Figure 1. Represent an adult Southern River Terrapin (B. affinis affinis) from the Southern River Terrapin Breeding Center in Bota Kanan, Perak, Malaysia (own photo).
Total genomic DNA was extracted from approximately 2 mL of the blood sample following noninvasive procedures developed by Salleh and Esa (Citation2022) and used for DNA extraction using the Qiagen Qiamp Minikit (Qiagen, Hilden, Germany) according to the manufacturer’s instructions. The DNA was sheared to 350 bp using a Bioruptor, followed by library preparation using the NEBUltra II Library Preparation Kit according to the manufacturer’s instructions.

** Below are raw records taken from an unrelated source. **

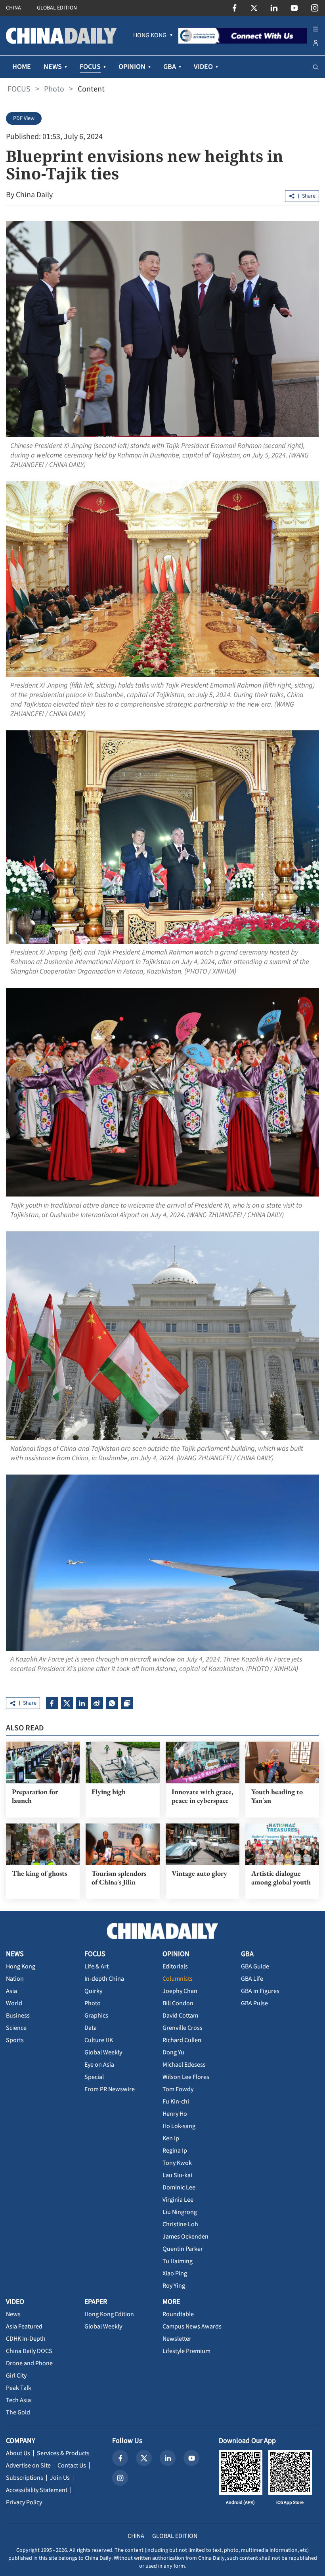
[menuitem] (149, 35)
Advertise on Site (28, 2465)
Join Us (60, 2477)
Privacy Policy (24, 2502)
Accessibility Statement (36, 2490)
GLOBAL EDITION (57, 8)
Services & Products (63, 2453)
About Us (18, 2453)
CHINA (13, 8)
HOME (21, 67)
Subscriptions (24, 2477)
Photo (54, 89)
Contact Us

The constructed library was quantified with TapeStation (Agilent, Santa Clara, CA), followed by sequencing on a NovaSEQ6000 (Illumina, San Diego, CA) using a run configuration of 2 × 150 bp to generate approximately 5 GB of data. Raw paired-end reads were filtered with fastp (default setting) followed by de novo assembly using MEGAHIT v1.2.9. Identification of mitochondrial-derived contig(s) from the de novo assembly and mitogenome annotation used MitoZ v3.4.
Results
The first mitochondrial genome sequence from B. affinis affinis (specimen ID: BK33F) was submitted to GenBank and assigned the accession number OQ409915 (). The assembled mitogenome length was 16,526 bp consisting of 13 conventional vertebrate protein-coding genes (PCGs), 22 transfer RNA (tRNA) genes, two ribosomal RNA (rRNA) genes, and a near-complete control region (D-loop) with no notable variations from the standard vertebrate mtDNA gene organization (Li et al. Citation2017; Tang et al. Citation2019).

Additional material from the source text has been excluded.